Psychiatre et anthropologue

Alors que les génocides font encore aujourd’hui l’objet de nombreux travaux de recherche, un détour par l’échelle individuelle est nécessaire pour comprendre les mécanismes des crimes de masse. Loin d’être le fait des seuls endoctrinés, zélés, sadiques, les atrocités commises sont pour une écrasante majorité dues à l’indifférence des exécutants, dont la mort s’installe tant dans le quotidien qu’elle devient ordinaire.

Du djihadisme contemporain aux Einsatzgruppen nazis en passant par les génocidaires hutu, les bourreaux khmers rouges, ou encore les ultra nationalistes serbes…. on a trop longtemps cherché à expliquer le comportement des exécutants des exterminations de masse à partir des idéologies qui les habitaient. Mais tous ne furent pas des idéologues convaincus. Nombreux n’ont jamais lu la moindre ligne de propagande, bien trop fastidieuse à leur goût. La plupart ne percevaient que les rudiments de la rhétorique de la « beauté de la purification ».

Et pourtant, tous tuèrent, avec plus ou moins de passion, plus ou moins d’enthousiasme, parfois avec cynisme ou sadisme, mais rarement avec remords. Pour certains, il s’agissait d’appliquer les ordres à la lettre en se soumettant docilement. Pour d’autres, il s’agissait d’anticiper ces mêmes ordres pour se faire bien voir, alors que d’autres cherchaient toujours un moyen d’en faire le moins possible, histoire de ne pas trop se fatiguer.

Des hommes ordinaires, pour la plupart, a-t-on pris l’habitude de dire.
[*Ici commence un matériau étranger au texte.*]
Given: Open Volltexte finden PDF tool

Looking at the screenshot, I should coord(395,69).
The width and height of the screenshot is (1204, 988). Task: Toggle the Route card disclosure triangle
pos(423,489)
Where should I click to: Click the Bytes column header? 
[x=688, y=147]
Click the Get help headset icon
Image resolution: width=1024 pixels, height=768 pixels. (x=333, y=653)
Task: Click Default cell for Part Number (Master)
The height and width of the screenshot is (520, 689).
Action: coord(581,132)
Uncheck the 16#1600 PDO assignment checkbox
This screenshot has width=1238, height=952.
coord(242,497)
Mais finalement que recouvre cette idée d’homme ordinaire héritée de la pensée de Hannah Arendt, quelle valeur heuristique peut on lui accorder aujourd’hui pour comprendre comment des hommes que rien ne semblait prédestiner à devenir des tueurs, assassinèrent pourtant, et sans grandes hésitation, des centaines voire des milliers d’hommes, de femmes, de vieillards et d’enfants sans défense ?

Pendant des années, les recherches, les commentaires et les plaidoiries sont restés focalisés sur les seules conditions ontologiques qui feraient qu’un homme réputé ordinaire puisse tuer à la chaîne d’autres hommes. En interrogeant ainsi cette capacité que les hommes auraient dans certaines conditions de commettre de tels crimes, les différentes conceptions sont restées tributaires d’une approche quasi juridique portant sur l’acte lui-même, ses motivations, voire ses circonstances atténuantes.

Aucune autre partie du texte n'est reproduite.